Ross’s postlude, seven hundred densely packed pages later, is a moving description of his own early troubled life and Wagner’s increasingly important part in it: ‘Many people have gone away from Wagner feeling uplifted, empowered, aggrandized. For me, he has more often brought revelations of my stupidity, my self-pity, my absurdity – in other words, my humanity.’ This might well be the experience of many. His final reflection is sobering, thought-provoking, and poetic:

When we look at Wagner, we are gazing into a magnifying mirror of the soul of the human species. What we hate in it, we hate in ourselves; what we love in it, we love in ourselves also. In the distance we may catch glimpses of some higher realm, some glimmering temple, some ecstasy of knowledge and compassion. But it is only a shadow on the wall, an echo from the pit. The vision fades, the curtain falls, and we shuffle back in silence to the world as it is.

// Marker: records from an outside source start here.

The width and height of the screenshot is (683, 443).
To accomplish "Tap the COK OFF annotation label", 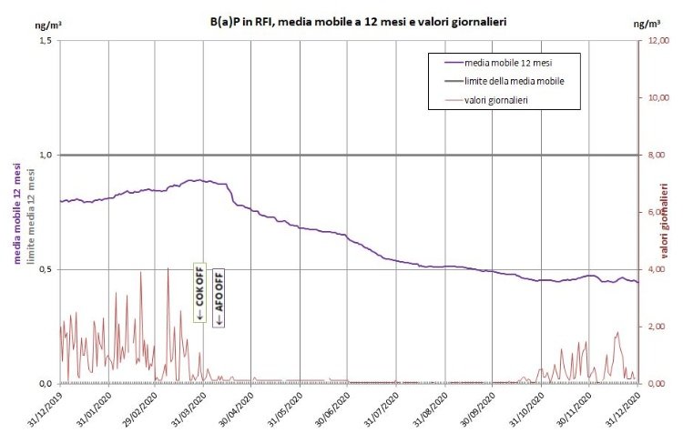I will tap(199, 293).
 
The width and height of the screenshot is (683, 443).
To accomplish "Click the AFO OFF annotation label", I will tap(219, 297).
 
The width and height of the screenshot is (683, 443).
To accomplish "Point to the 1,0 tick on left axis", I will tap(43, 156).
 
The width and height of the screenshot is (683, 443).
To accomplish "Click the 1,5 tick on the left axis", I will tap(43, 41).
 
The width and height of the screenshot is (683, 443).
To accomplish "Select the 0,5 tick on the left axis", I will tap(43, 269).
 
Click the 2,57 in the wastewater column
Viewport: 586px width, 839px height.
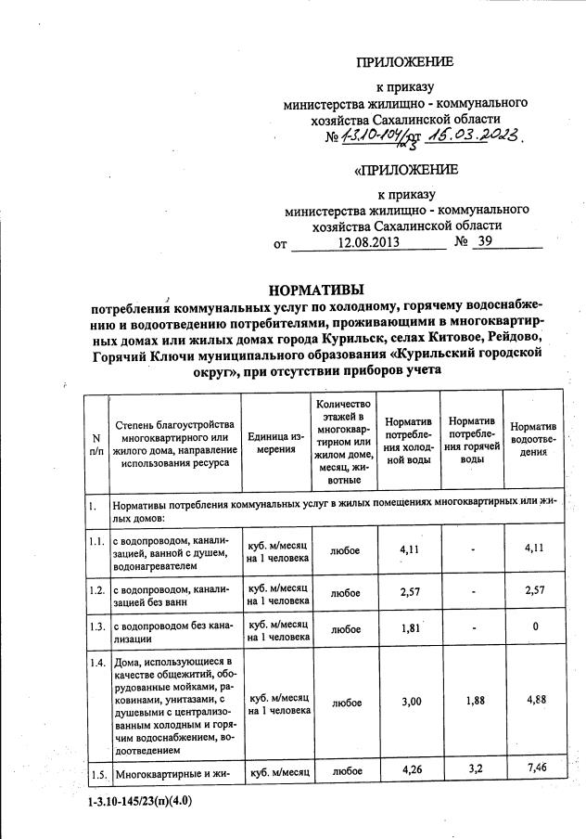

This is a sometimes frustrating, at times even maddening, but always exhilarating and profoundly impressive, stylishly written book. Occasionally, the excavations of little-known aspects of Wagnerism appear gratuitous, but Wagnerism is a work of prodigious scholarship and deep understanding of the subject, garnered from a staggering variety of sources over a period of twelve years: well worth the time investment.